WHAT IS REQUIRED ▸ Go through the entries below. Copy out every line that contains "City".

[Saved data entries]
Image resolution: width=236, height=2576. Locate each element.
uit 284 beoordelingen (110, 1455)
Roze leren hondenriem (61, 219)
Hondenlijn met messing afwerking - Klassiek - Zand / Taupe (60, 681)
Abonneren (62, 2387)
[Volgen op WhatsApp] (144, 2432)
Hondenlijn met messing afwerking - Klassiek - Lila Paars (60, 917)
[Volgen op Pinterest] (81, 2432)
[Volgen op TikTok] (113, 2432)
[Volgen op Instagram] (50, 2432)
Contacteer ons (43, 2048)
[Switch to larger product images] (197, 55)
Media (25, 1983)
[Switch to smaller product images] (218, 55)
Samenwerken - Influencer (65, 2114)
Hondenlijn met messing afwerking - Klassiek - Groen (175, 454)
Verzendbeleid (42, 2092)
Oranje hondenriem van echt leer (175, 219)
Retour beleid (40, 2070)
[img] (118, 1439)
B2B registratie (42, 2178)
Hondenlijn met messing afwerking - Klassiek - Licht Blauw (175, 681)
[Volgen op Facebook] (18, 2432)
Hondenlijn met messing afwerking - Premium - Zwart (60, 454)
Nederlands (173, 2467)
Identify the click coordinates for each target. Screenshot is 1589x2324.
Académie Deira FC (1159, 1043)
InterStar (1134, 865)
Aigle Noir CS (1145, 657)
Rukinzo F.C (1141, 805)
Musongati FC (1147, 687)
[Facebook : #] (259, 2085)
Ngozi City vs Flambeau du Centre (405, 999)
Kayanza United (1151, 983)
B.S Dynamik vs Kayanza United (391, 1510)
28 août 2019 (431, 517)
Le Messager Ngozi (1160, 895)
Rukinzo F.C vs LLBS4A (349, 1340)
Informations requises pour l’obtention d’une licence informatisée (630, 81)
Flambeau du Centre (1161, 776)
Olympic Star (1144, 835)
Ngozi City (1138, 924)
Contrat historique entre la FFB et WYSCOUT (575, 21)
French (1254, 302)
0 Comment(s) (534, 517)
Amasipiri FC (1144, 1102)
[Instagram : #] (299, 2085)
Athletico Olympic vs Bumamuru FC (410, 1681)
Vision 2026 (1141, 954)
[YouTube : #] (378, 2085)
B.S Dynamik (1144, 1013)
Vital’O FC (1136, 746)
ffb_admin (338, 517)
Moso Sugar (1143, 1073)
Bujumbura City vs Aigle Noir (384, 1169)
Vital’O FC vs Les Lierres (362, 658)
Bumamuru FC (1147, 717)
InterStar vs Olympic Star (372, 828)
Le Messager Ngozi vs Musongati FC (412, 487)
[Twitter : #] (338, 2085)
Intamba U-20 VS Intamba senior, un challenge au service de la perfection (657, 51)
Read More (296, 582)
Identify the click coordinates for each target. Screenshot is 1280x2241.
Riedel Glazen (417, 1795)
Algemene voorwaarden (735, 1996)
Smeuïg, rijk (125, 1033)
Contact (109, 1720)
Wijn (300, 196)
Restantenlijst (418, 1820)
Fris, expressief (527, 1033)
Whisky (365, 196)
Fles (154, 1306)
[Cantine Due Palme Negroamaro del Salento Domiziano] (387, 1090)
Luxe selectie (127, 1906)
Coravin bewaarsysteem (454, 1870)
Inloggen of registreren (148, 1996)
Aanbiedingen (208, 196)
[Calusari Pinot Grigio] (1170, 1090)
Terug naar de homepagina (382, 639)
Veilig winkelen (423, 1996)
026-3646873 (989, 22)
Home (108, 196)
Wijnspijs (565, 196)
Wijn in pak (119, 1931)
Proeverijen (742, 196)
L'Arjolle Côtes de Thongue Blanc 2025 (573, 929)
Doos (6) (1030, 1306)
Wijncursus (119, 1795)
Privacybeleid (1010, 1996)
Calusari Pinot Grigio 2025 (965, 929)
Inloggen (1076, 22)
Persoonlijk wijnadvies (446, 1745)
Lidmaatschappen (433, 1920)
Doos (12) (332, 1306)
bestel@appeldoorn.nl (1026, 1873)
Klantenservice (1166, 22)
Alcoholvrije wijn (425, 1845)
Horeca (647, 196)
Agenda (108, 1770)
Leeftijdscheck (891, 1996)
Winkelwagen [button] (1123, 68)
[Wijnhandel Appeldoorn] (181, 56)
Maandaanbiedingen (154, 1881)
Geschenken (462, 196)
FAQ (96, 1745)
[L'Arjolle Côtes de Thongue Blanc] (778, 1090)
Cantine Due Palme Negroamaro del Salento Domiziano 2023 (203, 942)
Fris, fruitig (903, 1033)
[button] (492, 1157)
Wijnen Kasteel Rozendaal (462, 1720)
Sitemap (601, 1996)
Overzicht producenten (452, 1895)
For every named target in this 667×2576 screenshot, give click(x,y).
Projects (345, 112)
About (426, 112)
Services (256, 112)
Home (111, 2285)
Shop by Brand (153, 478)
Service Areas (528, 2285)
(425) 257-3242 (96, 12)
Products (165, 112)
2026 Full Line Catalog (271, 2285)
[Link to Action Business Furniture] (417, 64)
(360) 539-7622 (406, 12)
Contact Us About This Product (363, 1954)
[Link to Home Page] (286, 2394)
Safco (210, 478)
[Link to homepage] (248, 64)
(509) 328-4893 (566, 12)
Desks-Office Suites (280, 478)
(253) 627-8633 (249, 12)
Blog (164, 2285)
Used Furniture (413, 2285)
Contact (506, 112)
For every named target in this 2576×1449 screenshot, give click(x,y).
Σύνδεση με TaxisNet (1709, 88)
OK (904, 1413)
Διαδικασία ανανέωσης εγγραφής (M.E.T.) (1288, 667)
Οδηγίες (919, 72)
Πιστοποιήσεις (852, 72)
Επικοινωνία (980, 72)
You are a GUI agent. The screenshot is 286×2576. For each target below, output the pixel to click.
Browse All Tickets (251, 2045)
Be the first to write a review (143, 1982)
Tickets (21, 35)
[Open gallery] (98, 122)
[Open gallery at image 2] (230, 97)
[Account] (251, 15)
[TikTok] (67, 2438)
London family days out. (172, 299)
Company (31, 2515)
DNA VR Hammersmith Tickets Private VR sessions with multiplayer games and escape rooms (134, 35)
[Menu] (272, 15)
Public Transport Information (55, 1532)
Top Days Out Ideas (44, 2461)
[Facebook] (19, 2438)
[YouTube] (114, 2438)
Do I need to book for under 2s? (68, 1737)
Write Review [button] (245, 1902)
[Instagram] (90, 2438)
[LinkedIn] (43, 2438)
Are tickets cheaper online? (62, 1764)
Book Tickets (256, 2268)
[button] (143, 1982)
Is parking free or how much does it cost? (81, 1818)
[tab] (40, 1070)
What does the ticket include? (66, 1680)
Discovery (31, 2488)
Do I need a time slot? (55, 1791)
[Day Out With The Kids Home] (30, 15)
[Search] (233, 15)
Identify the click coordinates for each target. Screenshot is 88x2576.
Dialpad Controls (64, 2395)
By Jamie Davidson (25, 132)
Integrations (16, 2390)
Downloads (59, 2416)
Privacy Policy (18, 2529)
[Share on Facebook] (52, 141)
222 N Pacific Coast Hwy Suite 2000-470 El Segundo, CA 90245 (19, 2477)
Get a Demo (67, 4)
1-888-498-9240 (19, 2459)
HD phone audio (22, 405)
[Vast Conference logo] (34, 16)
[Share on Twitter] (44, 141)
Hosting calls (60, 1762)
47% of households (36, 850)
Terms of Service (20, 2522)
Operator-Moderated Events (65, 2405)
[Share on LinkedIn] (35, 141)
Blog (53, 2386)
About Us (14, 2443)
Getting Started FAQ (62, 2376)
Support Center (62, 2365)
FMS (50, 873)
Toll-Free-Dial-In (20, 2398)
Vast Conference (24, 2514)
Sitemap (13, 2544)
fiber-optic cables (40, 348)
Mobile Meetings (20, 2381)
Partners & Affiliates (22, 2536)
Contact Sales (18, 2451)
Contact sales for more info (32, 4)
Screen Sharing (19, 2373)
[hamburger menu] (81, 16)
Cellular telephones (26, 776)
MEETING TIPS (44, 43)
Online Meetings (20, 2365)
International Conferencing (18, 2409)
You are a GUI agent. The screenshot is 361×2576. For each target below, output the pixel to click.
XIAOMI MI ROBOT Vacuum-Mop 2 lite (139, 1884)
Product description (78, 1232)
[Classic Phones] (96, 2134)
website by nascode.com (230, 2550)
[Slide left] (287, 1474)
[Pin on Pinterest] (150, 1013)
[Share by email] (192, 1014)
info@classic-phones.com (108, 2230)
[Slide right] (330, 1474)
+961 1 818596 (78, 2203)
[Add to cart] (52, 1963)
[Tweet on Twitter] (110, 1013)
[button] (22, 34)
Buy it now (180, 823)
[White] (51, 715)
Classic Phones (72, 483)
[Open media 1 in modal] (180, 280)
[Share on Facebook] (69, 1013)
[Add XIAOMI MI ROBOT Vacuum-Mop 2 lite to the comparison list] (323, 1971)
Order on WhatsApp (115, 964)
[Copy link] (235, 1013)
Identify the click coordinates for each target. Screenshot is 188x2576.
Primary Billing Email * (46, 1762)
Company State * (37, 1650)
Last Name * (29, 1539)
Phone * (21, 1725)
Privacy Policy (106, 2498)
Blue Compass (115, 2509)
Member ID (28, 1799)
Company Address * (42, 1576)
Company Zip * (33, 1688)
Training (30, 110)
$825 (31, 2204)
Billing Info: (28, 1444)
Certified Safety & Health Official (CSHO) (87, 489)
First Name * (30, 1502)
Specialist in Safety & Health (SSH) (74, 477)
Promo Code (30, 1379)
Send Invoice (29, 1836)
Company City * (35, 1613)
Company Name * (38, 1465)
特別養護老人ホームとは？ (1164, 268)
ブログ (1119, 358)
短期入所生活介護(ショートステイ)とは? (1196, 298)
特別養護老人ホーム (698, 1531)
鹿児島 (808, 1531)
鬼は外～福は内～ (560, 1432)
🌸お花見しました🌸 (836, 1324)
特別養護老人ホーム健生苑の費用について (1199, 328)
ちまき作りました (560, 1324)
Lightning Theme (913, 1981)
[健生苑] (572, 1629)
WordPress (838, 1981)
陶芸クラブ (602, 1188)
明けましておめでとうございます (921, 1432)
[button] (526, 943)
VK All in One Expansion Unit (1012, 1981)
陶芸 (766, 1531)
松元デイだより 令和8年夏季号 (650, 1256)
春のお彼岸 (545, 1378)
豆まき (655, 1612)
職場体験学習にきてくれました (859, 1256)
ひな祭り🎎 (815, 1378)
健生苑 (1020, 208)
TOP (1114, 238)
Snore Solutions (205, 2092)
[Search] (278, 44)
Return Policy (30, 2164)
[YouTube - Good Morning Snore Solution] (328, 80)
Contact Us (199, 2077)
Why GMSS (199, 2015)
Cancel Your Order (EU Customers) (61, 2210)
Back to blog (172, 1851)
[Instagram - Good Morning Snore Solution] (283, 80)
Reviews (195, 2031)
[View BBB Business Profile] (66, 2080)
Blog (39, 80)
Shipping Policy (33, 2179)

SOLVED EXERCISE ▸
Ngozi City vs Flambeau du Centre (405, 999)
Ngozi City (1138, 924)
Bujumbura City vs Aigle Noir (384, 1169)
Company City * (35, 1613)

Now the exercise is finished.